### YOUR GOAL
Rewrite the entries in the stretch from the line containing "the power cord?" through the line containing "(x=1218, y=630)", multiplying every coordinate in the answers by 1.6 and rounding each result to a whole number, with halves rounded up. Keep the requests and the sizes stated in them unchanged.

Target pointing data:
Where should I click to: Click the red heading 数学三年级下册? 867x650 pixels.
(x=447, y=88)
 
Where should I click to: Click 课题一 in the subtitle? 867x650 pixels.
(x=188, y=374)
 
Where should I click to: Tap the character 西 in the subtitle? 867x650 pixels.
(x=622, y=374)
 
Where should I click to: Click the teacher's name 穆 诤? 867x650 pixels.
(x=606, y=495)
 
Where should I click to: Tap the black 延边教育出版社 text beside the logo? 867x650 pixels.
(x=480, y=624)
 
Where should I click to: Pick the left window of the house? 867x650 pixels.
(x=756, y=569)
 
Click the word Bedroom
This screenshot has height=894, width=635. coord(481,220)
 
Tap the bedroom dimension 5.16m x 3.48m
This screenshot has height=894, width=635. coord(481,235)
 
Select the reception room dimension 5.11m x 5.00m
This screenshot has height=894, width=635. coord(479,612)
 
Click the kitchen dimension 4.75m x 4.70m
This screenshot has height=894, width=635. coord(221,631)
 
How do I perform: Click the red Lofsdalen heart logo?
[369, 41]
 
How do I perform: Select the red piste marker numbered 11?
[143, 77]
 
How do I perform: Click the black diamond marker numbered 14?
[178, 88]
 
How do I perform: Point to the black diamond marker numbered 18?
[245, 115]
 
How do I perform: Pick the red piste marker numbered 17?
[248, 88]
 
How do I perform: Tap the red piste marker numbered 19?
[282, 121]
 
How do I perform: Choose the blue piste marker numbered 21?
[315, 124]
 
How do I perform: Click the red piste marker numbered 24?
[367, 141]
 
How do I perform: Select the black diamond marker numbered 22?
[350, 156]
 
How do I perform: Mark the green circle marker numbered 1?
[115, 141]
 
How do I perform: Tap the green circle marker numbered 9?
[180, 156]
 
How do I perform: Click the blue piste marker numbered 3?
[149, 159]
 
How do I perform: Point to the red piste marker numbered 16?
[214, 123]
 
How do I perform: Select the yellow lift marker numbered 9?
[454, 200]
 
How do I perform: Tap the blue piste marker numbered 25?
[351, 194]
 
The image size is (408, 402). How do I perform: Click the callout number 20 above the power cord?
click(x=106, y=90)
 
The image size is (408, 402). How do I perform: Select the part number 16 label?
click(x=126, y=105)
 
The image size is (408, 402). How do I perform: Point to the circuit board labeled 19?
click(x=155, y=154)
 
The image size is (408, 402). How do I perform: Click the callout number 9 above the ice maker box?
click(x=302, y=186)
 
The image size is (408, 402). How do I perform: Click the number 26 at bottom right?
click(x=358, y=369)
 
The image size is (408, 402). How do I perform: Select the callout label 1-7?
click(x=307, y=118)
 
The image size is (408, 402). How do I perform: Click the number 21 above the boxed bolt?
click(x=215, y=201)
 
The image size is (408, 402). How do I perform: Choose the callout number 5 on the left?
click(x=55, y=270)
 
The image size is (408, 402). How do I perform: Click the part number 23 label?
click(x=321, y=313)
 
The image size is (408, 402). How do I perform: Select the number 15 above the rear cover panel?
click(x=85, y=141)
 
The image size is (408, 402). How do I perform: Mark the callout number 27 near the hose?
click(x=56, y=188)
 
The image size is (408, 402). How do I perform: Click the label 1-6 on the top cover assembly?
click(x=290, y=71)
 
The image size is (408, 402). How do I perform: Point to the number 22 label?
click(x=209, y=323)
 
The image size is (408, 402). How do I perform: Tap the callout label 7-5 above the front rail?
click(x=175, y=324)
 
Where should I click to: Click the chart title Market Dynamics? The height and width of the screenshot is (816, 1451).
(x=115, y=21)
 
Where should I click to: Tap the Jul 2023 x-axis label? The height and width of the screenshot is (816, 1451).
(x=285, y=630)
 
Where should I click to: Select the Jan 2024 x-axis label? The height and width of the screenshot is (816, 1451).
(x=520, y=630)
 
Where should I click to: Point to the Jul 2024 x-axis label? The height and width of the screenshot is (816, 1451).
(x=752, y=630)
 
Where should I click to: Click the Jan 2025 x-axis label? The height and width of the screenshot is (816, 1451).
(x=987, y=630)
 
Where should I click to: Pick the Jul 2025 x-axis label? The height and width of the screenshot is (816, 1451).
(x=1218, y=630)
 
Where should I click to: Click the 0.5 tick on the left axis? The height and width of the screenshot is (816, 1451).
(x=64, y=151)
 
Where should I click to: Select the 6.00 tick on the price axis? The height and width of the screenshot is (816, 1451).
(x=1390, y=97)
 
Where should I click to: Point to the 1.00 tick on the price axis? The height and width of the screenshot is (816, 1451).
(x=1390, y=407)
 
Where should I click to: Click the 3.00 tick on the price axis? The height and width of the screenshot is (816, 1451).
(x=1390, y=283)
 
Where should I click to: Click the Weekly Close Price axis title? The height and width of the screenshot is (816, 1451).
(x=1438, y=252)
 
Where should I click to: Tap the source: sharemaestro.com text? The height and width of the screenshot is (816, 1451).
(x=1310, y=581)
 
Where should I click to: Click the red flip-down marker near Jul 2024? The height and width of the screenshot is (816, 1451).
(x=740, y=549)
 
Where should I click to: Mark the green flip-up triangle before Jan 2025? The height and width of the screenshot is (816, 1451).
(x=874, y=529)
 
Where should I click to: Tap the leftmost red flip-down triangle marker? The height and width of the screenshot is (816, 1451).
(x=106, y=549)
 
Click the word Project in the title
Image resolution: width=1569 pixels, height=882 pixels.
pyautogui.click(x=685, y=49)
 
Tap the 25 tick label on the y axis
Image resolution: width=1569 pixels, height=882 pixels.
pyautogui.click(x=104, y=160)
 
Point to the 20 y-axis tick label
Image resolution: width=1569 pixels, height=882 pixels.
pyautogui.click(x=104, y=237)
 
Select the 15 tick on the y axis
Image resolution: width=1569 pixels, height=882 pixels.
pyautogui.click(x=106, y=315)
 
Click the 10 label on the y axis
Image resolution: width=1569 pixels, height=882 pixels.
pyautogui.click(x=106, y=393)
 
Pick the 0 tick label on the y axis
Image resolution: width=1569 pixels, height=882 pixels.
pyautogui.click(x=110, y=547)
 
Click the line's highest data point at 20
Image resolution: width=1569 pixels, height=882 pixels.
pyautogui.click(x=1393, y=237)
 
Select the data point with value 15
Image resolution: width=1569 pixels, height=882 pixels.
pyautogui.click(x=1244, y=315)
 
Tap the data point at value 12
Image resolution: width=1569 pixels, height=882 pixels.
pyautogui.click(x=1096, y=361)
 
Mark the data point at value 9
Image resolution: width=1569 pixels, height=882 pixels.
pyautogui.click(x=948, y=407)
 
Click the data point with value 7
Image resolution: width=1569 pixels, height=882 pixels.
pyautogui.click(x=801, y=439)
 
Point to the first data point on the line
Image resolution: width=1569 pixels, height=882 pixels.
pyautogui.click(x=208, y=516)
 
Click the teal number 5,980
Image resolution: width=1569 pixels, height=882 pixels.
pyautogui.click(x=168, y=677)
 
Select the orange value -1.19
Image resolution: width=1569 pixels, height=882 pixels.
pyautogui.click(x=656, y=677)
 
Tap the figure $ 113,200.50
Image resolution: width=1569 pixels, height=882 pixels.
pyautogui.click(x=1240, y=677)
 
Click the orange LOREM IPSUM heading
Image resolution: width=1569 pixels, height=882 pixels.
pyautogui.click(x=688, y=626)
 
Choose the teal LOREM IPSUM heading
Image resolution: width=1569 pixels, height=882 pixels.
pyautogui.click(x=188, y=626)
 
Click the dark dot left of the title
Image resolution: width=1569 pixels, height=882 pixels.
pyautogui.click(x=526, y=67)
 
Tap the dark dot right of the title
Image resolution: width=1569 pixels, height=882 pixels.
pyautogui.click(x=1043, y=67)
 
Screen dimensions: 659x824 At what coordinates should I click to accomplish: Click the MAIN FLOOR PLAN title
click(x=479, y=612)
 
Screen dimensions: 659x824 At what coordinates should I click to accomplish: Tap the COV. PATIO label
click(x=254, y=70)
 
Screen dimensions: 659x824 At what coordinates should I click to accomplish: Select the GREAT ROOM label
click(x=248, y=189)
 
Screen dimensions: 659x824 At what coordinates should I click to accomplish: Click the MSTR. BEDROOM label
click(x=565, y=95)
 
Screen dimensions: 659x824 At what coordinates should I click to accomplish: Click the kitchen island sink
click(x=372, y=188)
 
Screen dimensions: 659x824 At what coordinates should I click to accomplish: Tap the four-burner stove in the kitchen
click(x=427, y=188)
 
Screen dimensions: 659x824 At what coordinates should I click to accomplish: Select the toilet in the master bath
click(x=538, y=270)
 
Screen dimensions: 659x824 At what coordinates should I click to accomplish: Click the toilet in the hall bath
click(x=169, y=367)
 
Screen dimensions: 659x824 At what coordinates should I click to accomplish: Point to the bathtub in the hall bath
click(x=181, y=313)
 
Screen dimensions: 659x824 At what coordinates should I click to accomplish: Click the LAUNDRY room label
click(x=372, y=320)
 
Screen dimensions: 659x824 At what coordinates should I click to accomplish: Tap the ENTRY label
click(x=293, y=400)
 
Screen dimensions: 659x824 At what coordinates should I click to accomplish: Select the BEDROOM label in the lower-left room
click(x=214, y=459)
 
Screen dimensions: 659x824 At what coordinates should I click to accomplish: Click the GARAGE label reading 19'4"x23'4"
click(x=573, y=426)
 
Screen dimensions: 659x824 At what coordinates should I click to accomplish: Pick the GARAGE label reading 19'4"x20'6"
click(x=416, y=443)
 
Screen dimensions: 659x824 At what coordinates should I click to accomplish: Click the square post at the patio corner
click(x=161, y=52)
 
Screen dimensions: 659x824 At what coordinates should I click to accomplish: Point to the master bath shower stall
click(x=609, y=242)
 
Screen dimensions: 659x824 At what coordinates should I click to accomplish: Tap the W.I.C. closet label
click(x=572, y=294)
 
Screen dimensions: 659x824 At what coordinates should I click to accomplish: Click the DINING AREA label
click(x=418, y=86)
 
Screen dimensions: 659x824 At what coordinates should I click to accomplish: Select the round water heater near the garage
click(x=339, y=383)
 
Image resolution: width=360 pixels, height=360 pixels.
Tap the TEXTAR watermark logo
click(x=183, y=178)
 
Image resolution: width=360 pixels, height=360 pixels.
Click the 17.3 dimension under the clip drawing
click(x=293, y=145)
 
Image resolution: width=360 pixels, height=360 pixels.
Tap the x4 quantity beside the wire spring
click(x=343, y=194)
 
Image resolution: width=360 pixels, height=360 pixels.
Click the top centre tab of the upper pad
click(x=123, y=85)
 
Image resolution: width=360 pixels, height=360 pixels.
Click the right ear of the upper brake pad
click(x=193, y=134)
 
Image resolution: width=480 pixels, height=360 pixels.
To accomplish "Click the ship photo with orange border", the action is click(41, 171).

### SOLUTION FOR THIS EXERCISE
The image size is (408, 402). How do I perform: Click the callout number 20 above the power cord?
click(x=170, y=144)
 
The image size is (408, 402). How do I perform: Select the part number 16 label?
click(x=202, y=168)
 
The image size is (408, 402). How do I perform: Point to the circuit board labeled 19?
click(x=248, y=246)
 
The image size is (408, 402). How do I perform: Click the callout number 9 above the ice maker box?
click(x=483, y=298)
 
The image size is (408, 402). How do I perform: Click the number 26 at bottom right?
click(x=573, y=590)
 
The image size is (408, 402). How do I perform: Select the callout label 1-7?
click(x=491, y=189)
 
The image size is (408, 402). How do I perform: Click the number 21 above the boxed bolt?
click(x=344, y=322)
 
The image size is (408, 402). How do I perform: Choose the callout number 5 on the left?
click(x=88, y=432)
 
The image size is (408, 402). How do I perform: Click the part number 23 label?
click(x=514, y=501)
 
The image size is (408, 402). How do I perform: Select the number 15 above the rear cover panel?
click(x=136, y=226)
 
The image size is (408, 402). How do I perform: Mark the callout number 27 near the hose?
click(x=90, y=301)
 
The image size is (408, 402). How do I perform: Click the label 1-6 on the top cover assembly?
click(x=464, y=114)
 
The image size is (408, 402). How do I perform: Point to the number 22 label?
click(x=334, y=517)
 
The image size is (408, 402). How do I perform: Tap the callout label 7-5 above the front rail?
click(x=280, y=518)
 
Where should I click to: Click the chart title Market Dynamics? The height and width of the screenshot is (816, 1451).
(x=184, y=34)
 
Where should I click to: Tap the Jul 2023 x-axis label? The height and width of the screenshot is (816, 1451).
(x=456, y=1008)
 
Where should I click to: Select the Jan 2024 x-axis label? The height and width of the screenshot is (816, 1451).
(x=832, y=1008)
 
Where should I click to: Point to the Jul 2024 x-axis label? The height and width of the screenshot is (816, 1451).
(x=1203, y=1008)
 
Where should I click to: Click the Jan 2025 x-axis label? The height and width of the screenshot is (816, 1451).
(x=1579, y=1008)
 
Where should I click to: Pick the Jul 2025 x-axis label? The height and width of the screenshot is (816, 1451).
(x=1949, y=1008)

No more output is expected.